The results presented in this chapter go back in a very substantial way to Fisher (1922). Aldrich (1997) provides historical context.

Study questions

  1. State the definition of a parameter point estimator.
  2. Explain the concept of a parameter point estimator.
  3. State the definition of the likelihood function and the log-likelihood function.
  4. State the definition of a maximum likelihood estimator.
  5. Explain the procedure for obtaining maximum likelihood estimators.
  6. State the theorem on the maximum likelihood estimator of the Bernoulli model parameter.
  7. State the theorem on the maximum likelihood estimators of the normal distribution model parameters.
  8. State the definition of unbiasedness of an estimator.
  9. Explain the concept of unbiasedness of an estimator.
  10. State the definition of the variance and standard error of an estimator.
  11. State the definition of asymptotic unbiasedness of an estimator.
  12. Explain the concept of asymptotic unbiasedness of an estimator.
  13. State the definition of consistency of an estimator.
  14. Explain the concept of consistency of an estimator.
  15. State the first three statements of the theorem on the properties of maximum likelihood estimators.

Study question answers

  1. See Definition 31.1.
  2. A parameter point estimator gives, based on a sample, a guess for the corresponding true, but unknown, parameter.
  3. See Definition 31.2.
  4. See Definition 31.3.
  5. To obtain a maximum likelihood estimator, one first formulates the log-likelihood function and then determines the zeros of its derivative as potential maximum points.

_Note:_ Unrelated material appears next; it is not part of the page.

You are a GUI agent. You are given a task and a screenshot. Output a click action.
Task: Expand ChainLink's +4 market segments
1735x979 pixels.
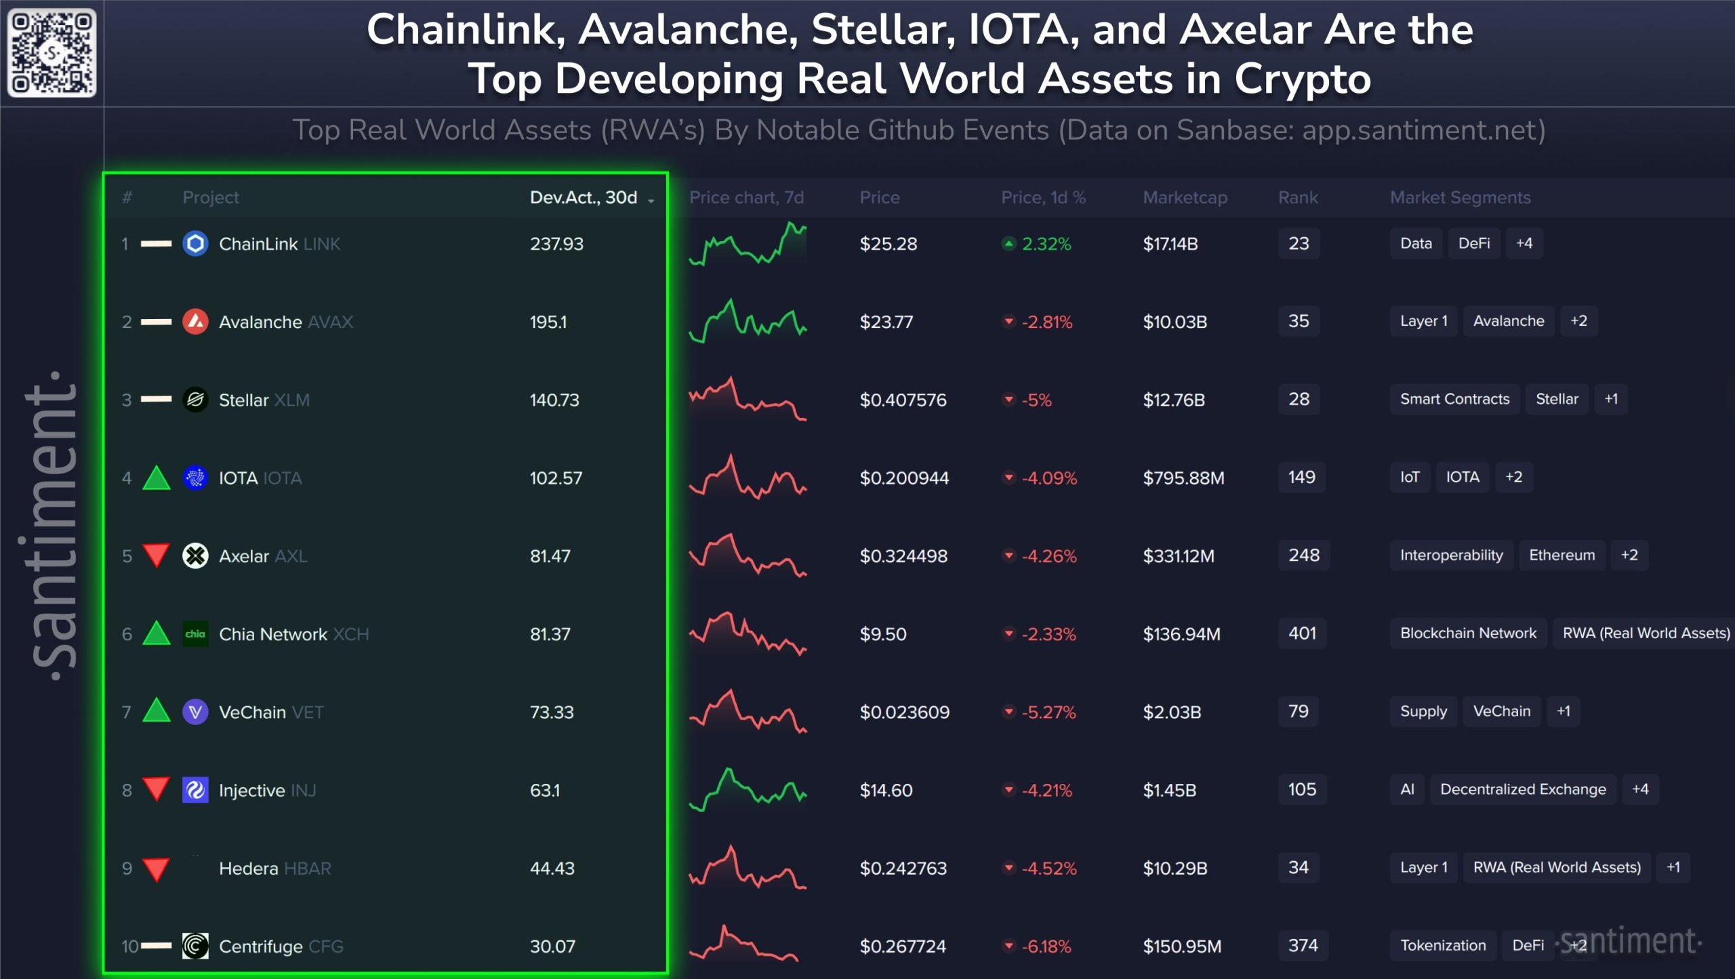(x=1524, y=243)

In classical examples one usually uses analytic optimization for this; in applications to more complex models, numerical optimization is usually used.
  6. See Theorem 31.1.
  7. See Theorem 31.2.
  8. See Definition 31.4.
  9. An estimator is called unbiased if its expectation is identical to the true, but unknown, value it estimates.
  10. See Definition 31.5.
  11. See Definition 31.9.
  12. An estimator is called asymptotically unbiased if, for sample sizes tending to infinity, its expectation is identical to the true, but unknown, value it estimates.
  13. See Definition 31.10.
  14. An estimator is called consistent if, for large sample sizes, the probability that the estimator value deviates from the true, but unknown, value becomes arbitrarily small.
  15. See Theorem 31.18, statements (1), (2), and (3).
Aldrich, J. (1997). R.A. Fisher and the making of maximum likelihood 1912-1922. Statistical Science, 12(3), 162–176. https://doi.org/10.1214/ss/1030037906
Fisher, R. A. (1922). On the mathematical foundations of theoretical statistics. Philosophical Transactions of the Royal Society of London. Series A, Containing Papers of a Mathematical or Physical Character, 222(594-604), 309–368. https://doi.org/10.1098/rsta.1922.0009
Held, L., & Sabanés Bové, D. (2014). Applied Statistical Inference. Springer Berlin Heidelberg. https://doi.org/10.1007/978-3-642-37887-4
Vaart, A. W. van der. (1998). Asymptotic statistics. Cambridge University Press.